··· THE RECORDS ···
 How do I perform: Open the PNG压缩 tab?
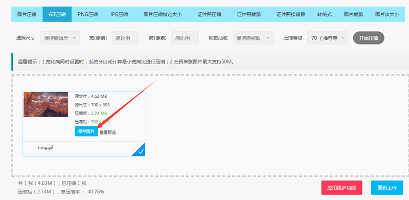[x=88, y=14]
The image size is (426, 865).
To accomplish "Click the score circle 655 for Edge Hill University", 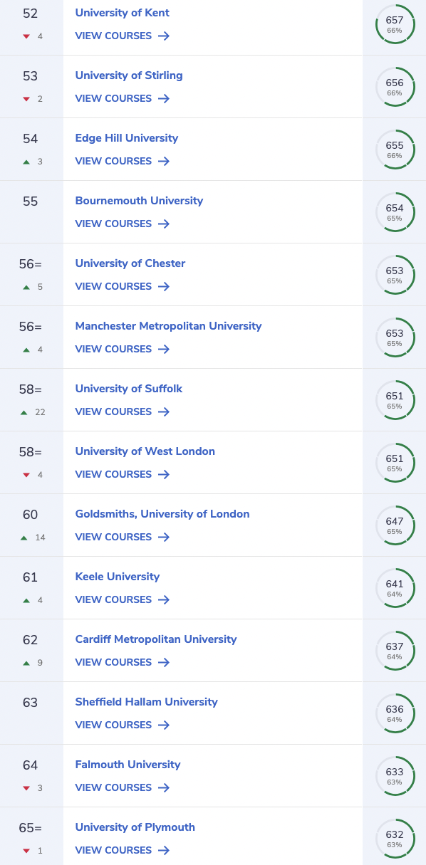I will coord(395,150).
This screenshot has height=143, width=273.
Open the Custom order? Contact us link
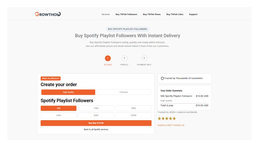171,125
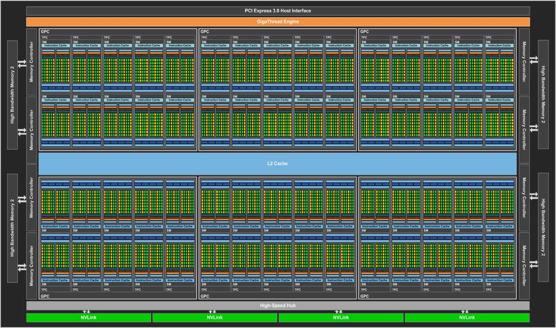Screen dimensions: 556x328
Task: Click the topmost bidirectional arrow icon on the left edge
Action: tap(22, 64)
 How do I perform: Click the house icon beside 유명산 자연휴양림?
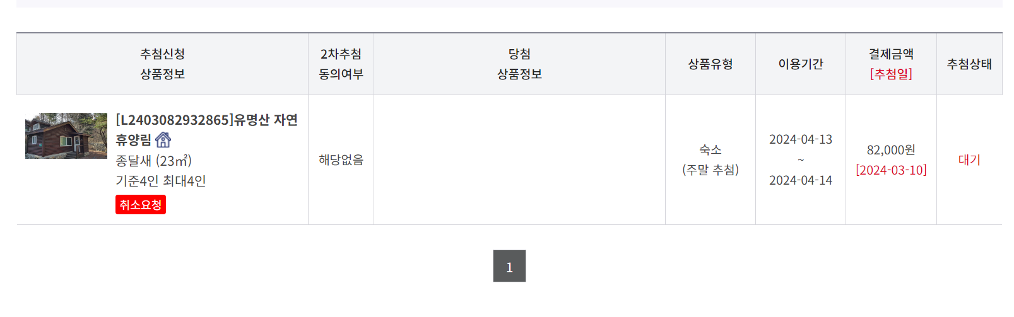(x=163, y=139)
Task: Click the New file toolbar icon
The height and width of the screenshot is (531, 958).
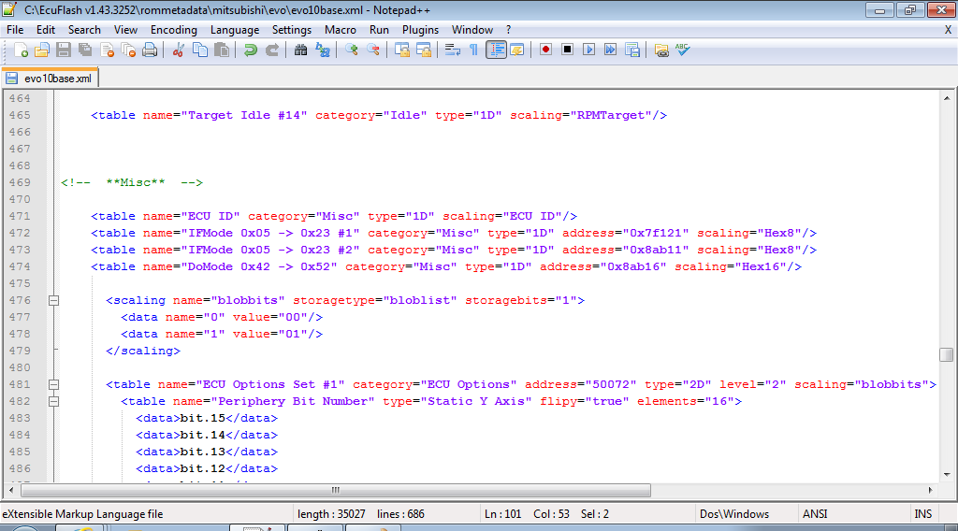Action: (x=20, y=50)
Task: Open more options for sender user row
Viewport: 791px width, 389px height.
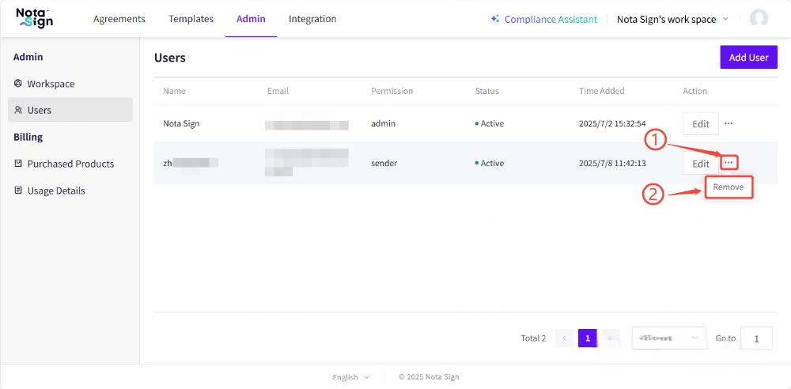Action: click(x=729, y=163)
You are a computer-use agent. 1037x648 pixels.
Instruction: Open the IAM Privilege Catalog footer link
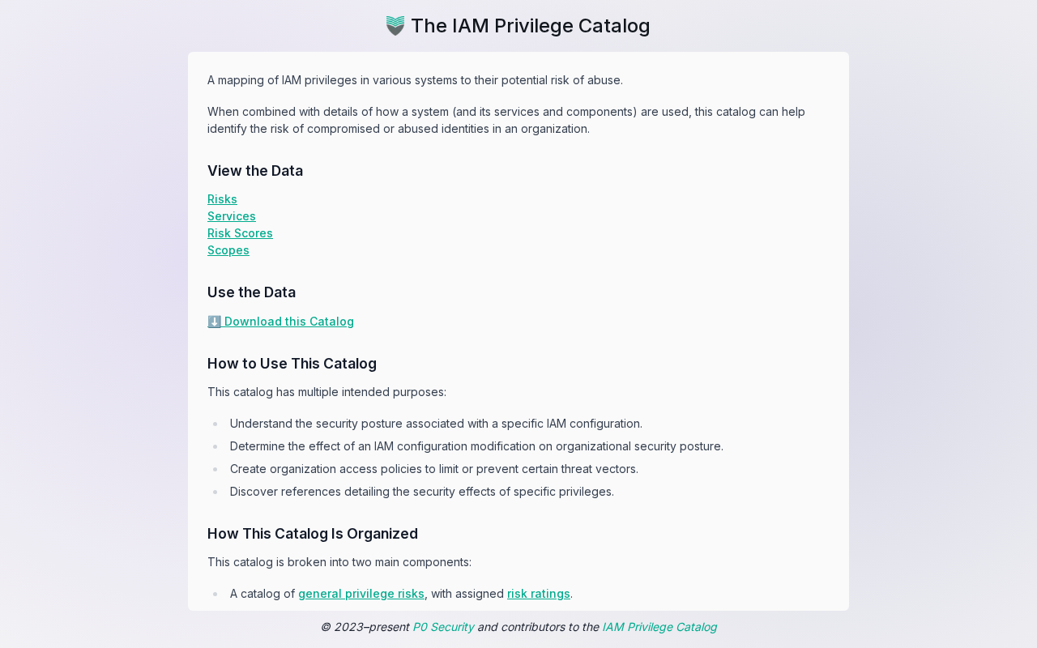click(x=659, y=627)
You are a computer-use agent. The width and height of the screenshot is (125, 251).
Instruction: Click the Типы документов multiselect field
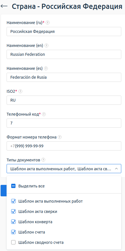pos(64,169)
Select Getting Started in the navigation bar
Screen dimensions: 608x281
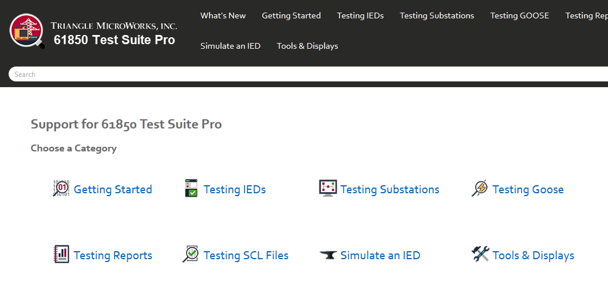pyautogui.click(x=291, y=15)
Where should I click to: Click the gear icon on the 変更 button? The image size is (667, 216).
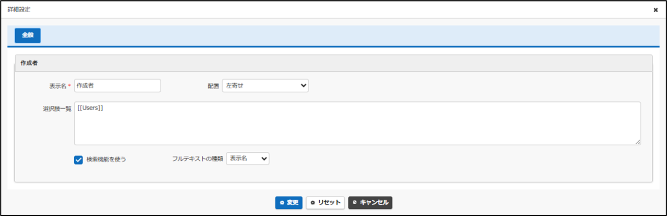(282, 203)
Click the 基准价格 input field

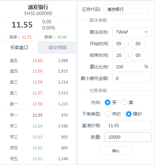pyautogui.click(x=128, y=126)
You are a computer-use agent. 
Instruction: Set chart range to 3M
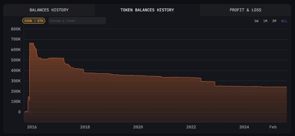[274, 21]
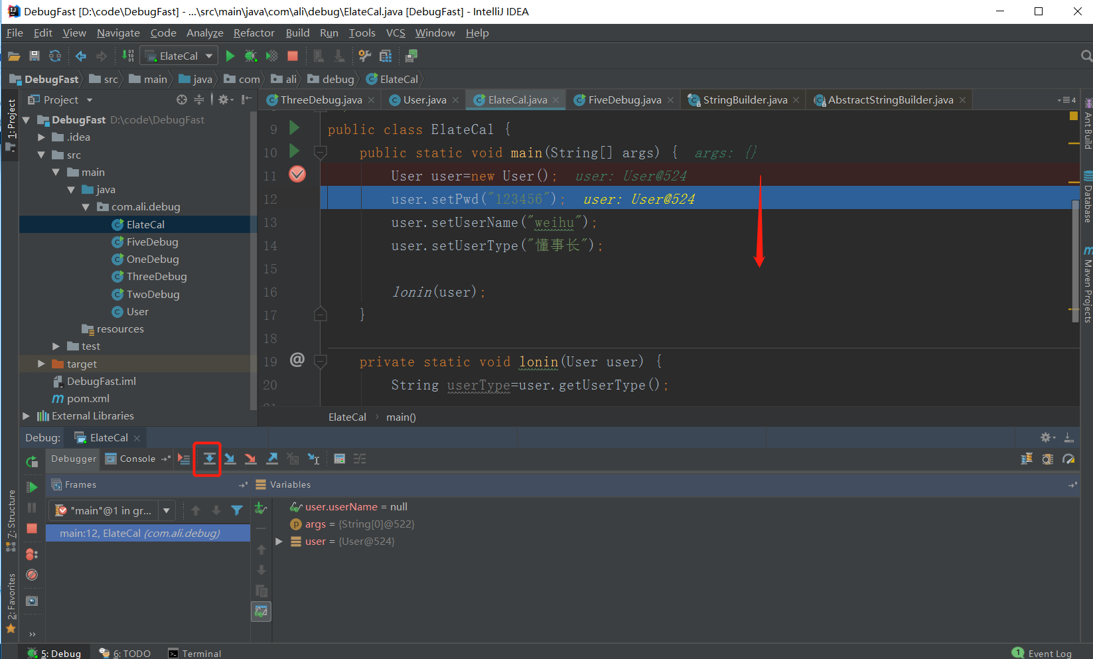Start debug with the bug icon in toolbar
The image size is (1093, 659).
(x=250, y=56)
···
→ YOUR OBJECTIVE
In the copy, include exactly the lines from the one containing "Viewport: 791px width, 389px height." through the last line of the records, and no pictures or other text.

→ RESPONSE BOX
Viewport: 791px width, 389px height.
Action: click(x=729, y=163)
You are a computer-use agent. 1037x648 pixels.
Instruction: Open the IAM Privilege Catalog footer link
click(x=659, y=627)
You are a computer-use agent. The width and height of the screenshot is (125, 251).
Instruction: Click the Типы документов multiselect field
pos(64,169)
Select Getting Started in the navigation bar
Screen dimensions: 608x281
pyautogui.click(x=291, y=15)
Where should I click to: Click the gear icon on the 変更 button? The image size is (667, 216).
(282, 203)
Click the 基准价格 input field

pyautogui.click(x=128, y=126)
You are a computer-use agent. 
Instruction: Set chart range to 3M
[274, 21]
Start debug with the bug icon in toolbar
The image size is (1093, 659).
(x=250, y=56)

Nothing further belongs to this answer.